Here we propose to develop a mouse model of NAXD deficiency as it comes closer to the human system and may generate more disease relevant insights than the cellular disease models that we have studied so far. We will also work with zebrafish models of NAXD deficiency that we already generated, and which will allow to address some of our research questions in a more time- and cost-efficient way and/or using complementary methods. Research with these models will allow us to analyse how a rare disease such as NAXD deficiency develops within the complexity of a whole organism. We also plan to use the models to test how vitamin B3 exerts its therapeutic effects and if better alternatives can be proposed. This project should set an example of how such disorders, even if less common, should be studied.
Successful completion of the project would further our understanding of how NAXD deficiency leads to severe disease in children, providing a strong basis for devising treatment strategies and starting to test them in the generated disease models. This research ultimately aims to improve the situation of affected children and their families and the insights gained may also help to progress in our understanding of more common neurodegenerative diseases.

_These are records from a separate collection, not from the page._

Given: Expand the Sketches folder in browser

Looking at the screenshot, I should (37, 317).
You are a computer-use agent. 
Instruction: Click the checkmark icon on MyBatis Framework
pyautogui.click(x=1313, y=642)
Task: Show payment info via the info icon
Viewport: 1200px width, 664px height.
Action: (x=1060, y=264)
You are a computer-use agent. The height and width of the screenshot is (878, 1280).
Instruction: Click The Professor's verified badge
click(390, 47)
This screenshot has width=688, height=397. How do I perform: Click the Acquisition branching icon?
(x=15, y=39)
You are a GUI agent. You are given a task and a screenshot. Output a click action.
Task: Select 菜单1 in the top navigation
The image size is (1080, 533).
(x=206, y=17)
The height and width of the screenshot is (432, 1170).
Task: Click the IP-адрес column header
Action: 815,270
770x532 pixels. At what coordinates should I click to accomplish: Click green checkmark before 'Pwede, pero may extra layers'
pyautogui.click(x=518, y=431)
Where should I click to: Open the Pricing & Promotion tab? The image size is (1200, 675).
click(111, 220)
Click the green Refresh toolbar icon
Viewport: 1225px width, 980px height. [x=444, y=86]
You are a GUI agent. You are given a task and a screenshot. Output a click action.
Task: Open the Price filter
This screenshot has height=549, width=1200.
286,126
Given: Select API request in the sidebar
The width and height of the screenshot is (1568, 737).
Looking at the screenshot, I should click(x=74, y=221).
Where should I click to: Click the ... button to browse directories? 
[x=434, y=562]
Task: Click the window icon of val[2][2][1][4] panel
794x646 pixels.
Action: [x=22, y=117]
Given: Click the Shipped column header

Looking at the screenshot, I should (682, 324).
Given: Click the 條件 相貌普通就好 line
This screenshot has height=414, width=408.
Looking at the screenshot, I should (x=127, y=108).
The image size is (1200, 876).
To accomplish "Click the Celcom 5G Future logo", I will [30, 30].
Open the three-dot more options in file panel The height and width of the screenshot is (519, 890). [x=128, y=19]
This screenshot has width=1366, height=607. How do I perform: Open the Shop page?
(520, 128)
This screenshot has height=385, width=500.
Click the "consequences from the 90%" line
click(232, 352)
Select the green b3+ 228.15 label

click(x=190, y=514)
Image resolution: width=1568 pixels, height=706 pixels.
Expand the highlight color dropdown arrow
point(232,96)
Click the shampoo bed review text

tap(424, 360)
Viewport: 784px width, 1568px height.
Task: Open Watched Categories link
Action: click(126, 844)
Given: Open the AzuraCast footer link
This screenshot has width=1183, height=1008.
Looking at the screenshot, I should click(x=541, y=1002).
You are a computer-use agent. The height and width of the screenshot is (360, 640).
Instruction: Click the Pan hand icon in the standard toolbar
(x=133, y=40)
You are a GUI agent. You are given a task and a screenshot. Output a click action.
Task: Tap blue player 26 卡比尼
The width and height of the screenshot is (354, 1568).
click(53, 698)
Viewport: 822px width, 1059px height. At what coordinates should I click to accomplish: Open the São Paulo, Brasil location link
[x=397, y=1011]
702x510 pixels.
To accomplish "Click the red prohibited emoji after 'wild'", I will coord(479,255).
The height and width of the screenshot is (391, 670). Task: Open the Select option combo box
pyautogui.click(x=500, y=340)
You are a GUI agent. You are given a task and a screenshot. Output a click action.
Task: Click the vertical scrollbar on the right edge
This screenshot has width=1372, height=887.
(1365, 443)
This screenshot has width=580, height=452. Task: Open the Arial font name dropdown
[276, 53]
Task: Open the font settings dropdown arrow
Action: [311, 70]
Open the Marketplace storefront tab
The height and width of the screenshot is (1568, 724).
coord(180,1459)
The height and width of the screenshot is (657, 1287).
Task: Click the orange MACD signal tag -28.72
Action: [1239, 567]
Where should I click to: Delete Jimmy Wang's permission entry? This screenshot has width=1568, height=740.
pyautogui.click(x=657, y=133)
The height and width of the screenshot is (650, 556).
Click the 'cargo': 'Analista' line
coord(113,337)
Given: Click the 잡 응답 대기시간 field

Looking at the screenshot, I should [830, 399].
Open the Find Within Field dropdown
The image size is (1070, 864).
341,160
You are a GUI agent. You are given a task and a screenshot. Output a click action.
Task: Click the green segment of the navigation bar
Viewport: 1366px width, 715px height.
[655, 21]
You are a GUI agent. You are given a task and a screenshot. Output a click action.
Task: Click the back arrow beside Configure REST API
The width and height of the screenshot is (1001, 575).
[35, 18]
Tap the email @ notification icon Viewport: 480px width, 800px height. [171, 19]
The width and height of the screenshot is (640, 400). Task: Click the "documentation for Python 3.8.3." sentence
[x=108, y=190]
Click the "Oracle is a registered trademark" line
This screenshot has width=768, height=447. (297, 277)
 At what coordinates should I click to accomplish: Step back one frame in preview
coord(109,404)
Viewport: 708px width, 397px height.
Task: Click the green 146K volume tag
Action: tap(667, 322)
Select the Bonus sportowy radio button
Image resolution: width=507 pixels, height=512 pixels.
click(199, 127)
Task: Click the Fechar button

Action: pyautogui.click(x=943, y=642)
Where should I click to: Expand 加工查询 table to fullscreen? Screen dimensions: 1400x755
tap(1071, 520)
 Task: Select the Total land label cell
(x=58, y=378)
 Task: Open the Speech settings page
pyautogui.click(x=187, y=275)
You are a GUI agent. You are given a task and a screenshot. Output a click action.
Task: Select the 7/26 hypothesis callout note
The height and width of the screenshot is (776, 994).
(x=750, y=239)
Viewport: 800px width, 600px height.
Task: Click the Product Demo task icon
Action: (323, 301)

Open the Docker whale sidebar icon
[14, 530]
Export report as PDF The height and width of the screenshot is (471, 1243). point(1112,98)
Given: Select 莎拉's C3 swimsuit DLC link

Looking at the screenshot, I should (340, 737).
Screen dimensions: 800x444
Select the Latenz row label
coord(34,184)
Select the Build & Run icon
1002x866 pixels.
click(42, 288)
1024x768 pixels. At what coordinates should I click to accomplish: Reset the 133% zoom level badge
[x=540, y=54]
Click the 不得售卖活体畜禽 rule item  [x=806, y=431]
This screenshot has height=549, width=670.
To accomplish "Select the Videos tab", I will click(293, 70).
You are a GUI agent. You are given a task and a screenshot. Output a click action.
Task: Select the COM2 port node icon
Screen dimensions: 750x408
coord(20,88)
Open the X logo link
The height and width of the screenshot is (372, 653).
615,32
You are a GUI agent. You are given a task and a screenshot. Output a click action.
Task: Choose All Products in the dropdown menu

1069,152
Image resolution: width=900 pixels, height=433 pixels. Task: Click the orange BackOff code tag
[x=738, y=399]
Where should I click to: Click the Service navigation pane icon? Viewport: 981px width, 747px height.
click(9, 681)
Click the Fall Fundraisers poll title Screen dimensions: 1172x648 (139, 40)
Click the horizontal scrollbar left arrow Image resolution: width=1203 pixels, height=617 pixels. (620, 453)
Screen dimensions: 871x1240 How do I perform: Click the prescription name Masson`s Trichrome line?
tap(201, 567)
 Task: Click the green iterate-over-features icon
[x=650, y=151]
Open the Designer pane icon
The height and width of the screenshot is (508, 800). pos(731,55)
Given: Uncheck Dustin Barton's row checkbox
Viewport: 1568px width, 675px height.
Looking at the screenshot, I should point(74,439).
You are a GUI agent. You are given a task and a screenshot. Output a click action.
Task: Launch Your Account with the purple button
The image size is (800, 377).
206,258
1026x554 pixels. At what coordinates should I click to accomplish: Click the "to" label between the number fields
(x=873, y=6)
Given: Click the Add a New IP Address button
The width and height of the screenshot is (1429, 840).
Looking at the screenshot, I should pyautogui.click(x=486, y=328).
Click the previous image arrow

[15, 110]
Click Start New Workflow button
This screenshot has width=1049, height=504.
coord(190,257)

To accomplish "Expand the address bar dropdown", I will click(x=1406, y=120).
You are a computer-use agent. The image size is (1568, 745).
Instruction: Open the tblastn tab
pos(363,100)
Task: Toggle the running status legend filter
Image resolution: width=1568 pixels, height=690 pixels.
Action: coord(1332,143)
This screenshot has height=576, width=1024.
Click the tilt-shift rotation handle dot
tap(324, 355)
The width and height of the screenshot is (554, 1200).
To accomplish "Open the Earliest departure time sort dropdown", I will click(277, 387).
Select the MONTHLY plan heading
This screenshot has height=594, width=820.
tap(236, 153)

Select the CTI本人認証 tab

Subcategory: Complex biomedical systems – data and models – 1 project
Principal Investigator
Jens Schwamborn
Project title
Midbrain-striatum-assembloids To Model Synapse Function Alteration In Parkinson`S Disease (MidStriPD)
Host institution
University of Luxembourg
FNR Committed
€769,000
A specific type of neurons secretes the neurotransmitter Dopamine. These neurons are localized in a region of the brain called the midbrain. From there they send long projects to another region, called the striatum. In the striatum Dopamine is released, which is important for muscle movement. During Parkinson`s disease these dopaminergic neurons die. Current cell culture models for Parkinson`s disease are not able to fully recapitulate the setting of midbrain and striatum in the cell culture dish. Therefore, we here propose to use Parkinson`s disease patient specific stem cells to generate 3D cell culture representatives of midbrain and striatum and to connect them to build a structure that is similar to the brain situation. In this structure we want to study if connectivity between the regions is changed in the disease and whether we can restore a correct connectivity in order to rescue the loss of dopaminergic neurons. We hope that this approach will bring us one step closer to a treatment for Parkinson`s disease.